Direction:
Repeat word for word the passage of the Michael Cummings biography that starts with "(b. 1945, Los Angeles;" and goes on through "American historical figures.".

MICHAEL CUMMINGS

MICHAEL CUMMINGS

(b. 1945, Los Angeles; living and working in Harlem)

Textile artist Michael Cummings distinguishes himself as a male practitioner within the African American quilting tradition traditionally practiced by women. His vibrant narrative quilts explore inter-diasporic connections facilitated by shared visual, performing, and literary arts, often incorporating spiritual symbolism and African American historical figures.

Data block:
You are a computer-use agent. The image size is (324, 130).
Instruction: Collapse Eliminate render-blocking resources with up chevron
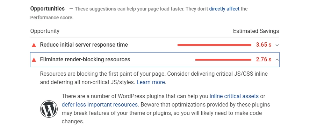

The answer:
(b. 1945, Los Angeles; living and working in Harlem)

Textile artist Michael Cummings distinguishes himself as a male practitioner within the African American quilting tradition traditionally practiced by women. His vibrant narrative quilts explore inter-diasporic connections facilitated by shared visual, performing, and literary arts, often incorporating spiritual symbolism and African American historical figures.